CAMBRIDGE -- Praying wasn't a popularity contest. Until now.

Internet start-up PrayAbout.com marries the ultimate in user-generated content -- people's deepest prayers -- with the collective empathy of the crowd, in a variation on the social dynamics that have become common on secular sites.

"I was tired of seeing a video of a grandmother falling down or someone recommending a news story -- this is trying to add some real value to peoples' lives," said Rodger Desai, who helped develop PrayAbout.

"The point is that people can actually help each other and empower each other -- we have a lot more in common than we realize."

The website basically quantifies community prayer by allowing people to light virtual candles in support of personal pleas.

Users build a nondemoninational spiritual support network, posting sad stories of terminal illnesses, devastating pleas to save dying children, or the occasional mundane prayer that a son will get a driver's license.

Then, others write supportive messages, subscribe to one another's prayer requests, and -- when they want to pray with people -- light virtual candles that also catapult popular prayers to a higher spot on the homepage.

Unlike online social networks, which depend on friends for connections, PrayAbout's users are generally strangers, drawn together by shared hope.

"There is a core group that kind of latches onto you and vice versa -- a handful of people that respond to me personally all the time, every day or every other day," said Angie Rubin, who joined the site in May, after she learned that her older brother had been diagnosed with a rare form of cancer.

"You see their usernames and think, there she is again and she's really holding the high-watch, she's in for the long haul on this one," she said.

The website is the first venture from Notati, a start-up headed by Greg Gibson, the founder of Helium.com -- a website where people write articles about a wide range of topics that are rated by peers. Authors earn a share of the ad revenue that their articles help generate.

PrayAbout applies a similar model to prayer.

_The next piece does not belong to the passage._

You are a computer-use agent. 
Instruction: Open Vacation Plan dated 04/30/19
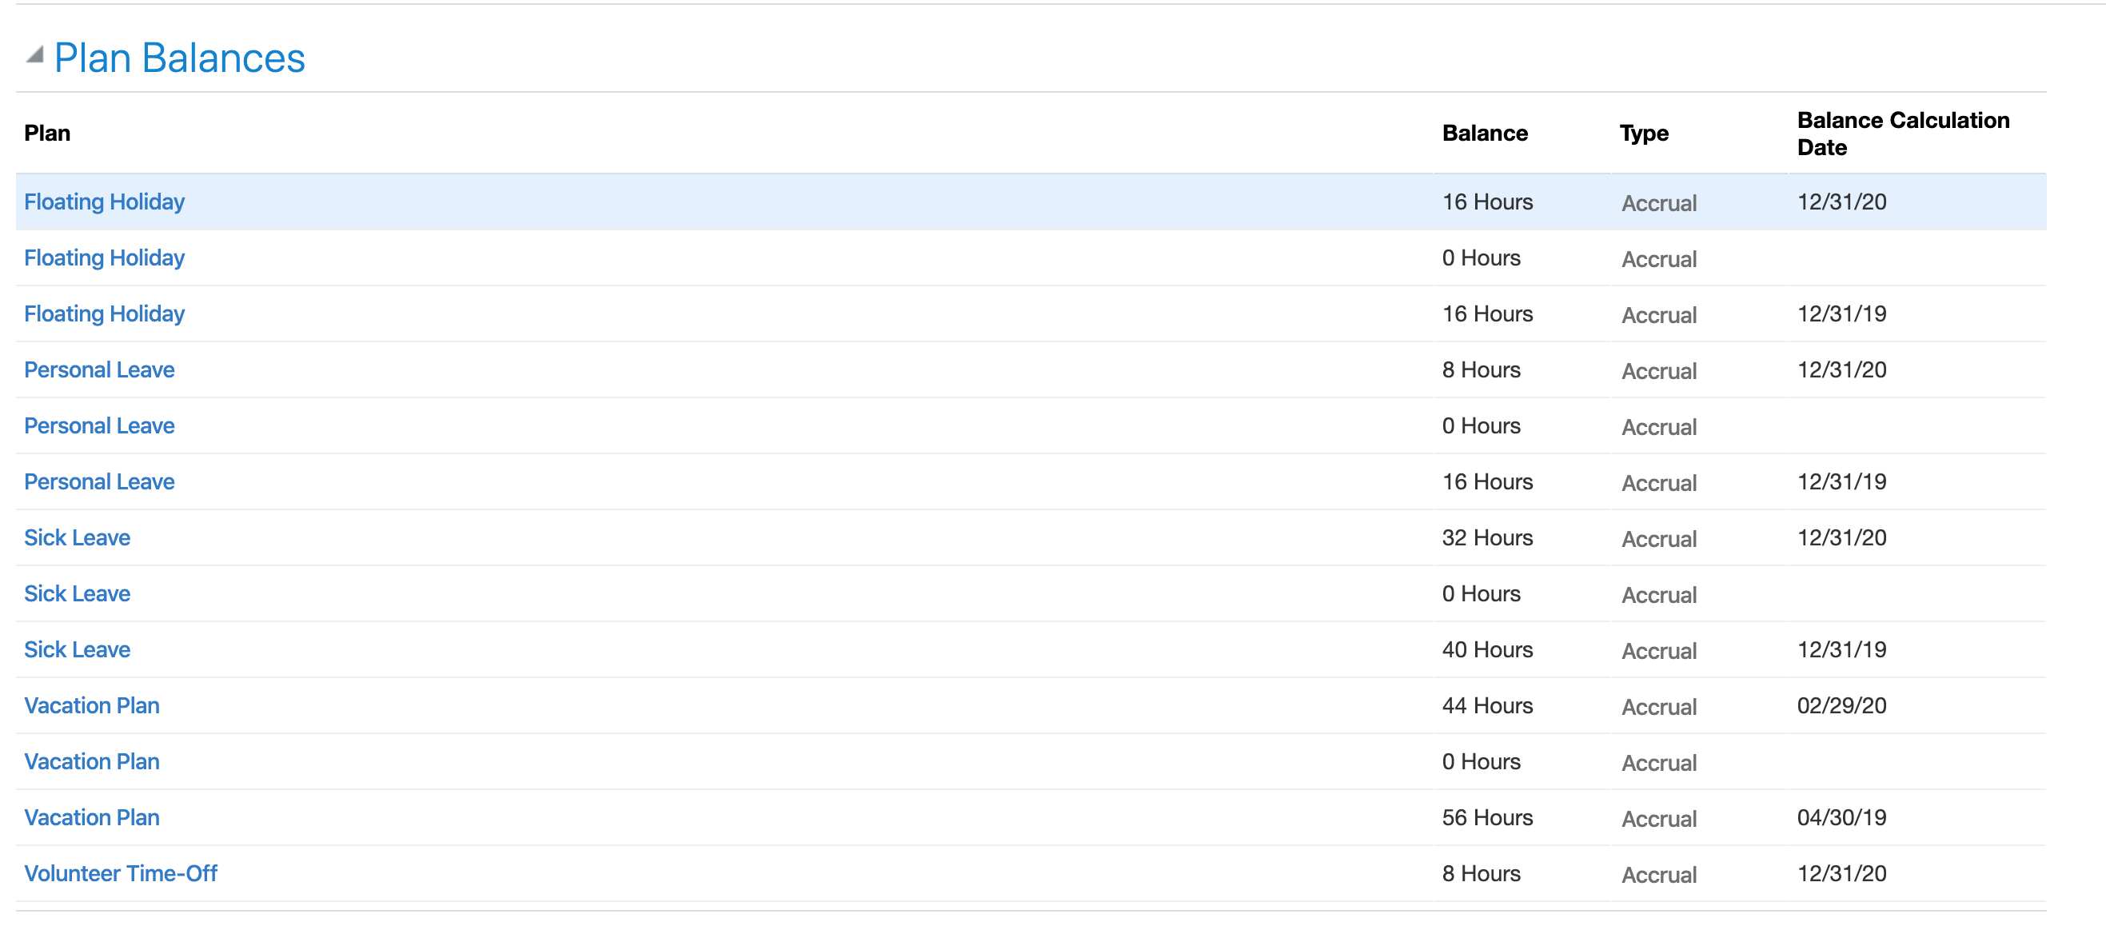coord(92,818)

People receive candles when their prayer requests spark a community response, or when they illuminate prayers that later become popular.

They can also buy candles ($5 for 20) or get them by referring new members.

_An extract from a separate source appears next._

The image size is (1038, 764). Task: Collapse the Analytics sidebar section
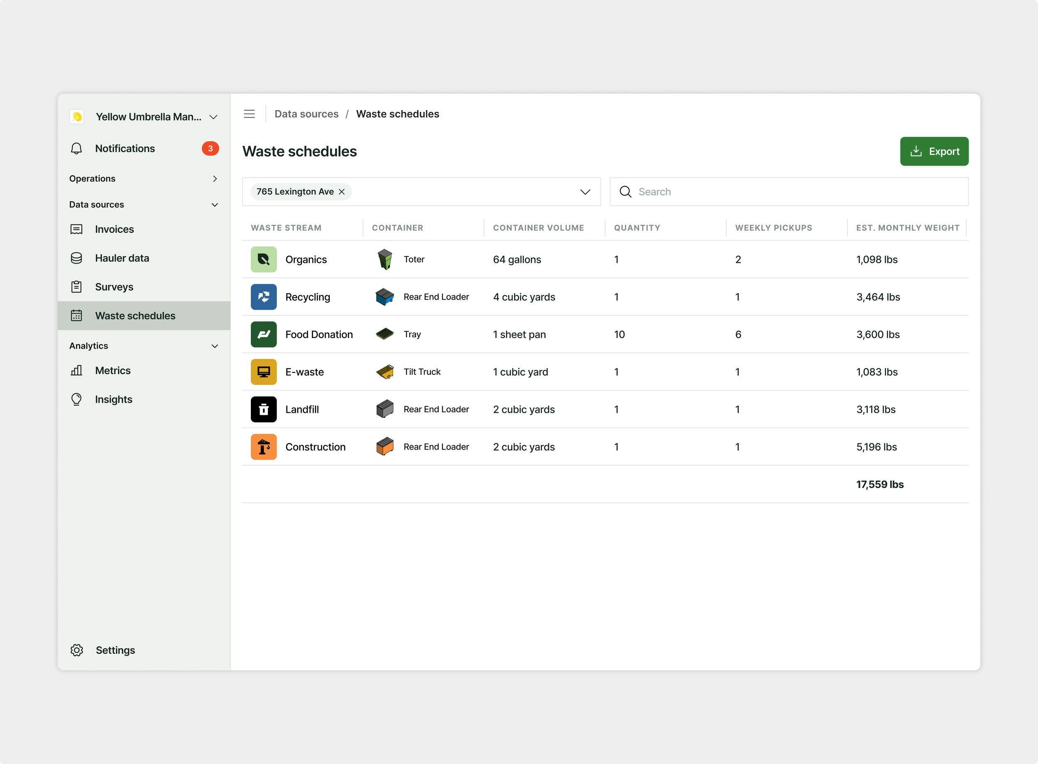(215, 346)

"I'm really interested in how communities organize information," said Gibson, who has prayed that stray cats find welcoming homes and that the world finds a solution to global warming.

But the economic forces that govern the lives of Internet start-ups are an odd fit with the charitable impulses of PrayAbout's users.

"This site is getting people to ferret out stuff that's interesting . . . it does have some very interesting social dynamics in it," said Judith Donath, director of the Sociable Media Group at the MIT Media Lab. "It also has a very interesting economy to it -- including that they're getting money off getting people to tell sad stories and support sad stories."

The website does not run advertising, and "the capital that arises from something like this goes back to making the product better -- it's why we're OK having ads on Google searches -- because that money makes the search better," Desai said.

Ultimately, he said PrayAbout will probably allow a portion of a candle -- which can cost as much as 25 cents -- to be donated to a specific cause or organization, creating a new model for people to raise money.

Eventually text-message prayer alerts and more interactivity will be added, but already PrayAbout is thriving -- with more than 10,000 prayer requests posted since its launch in May.

"This site is such a blessing," wrote user BeckyMary. "Thank the Lord!"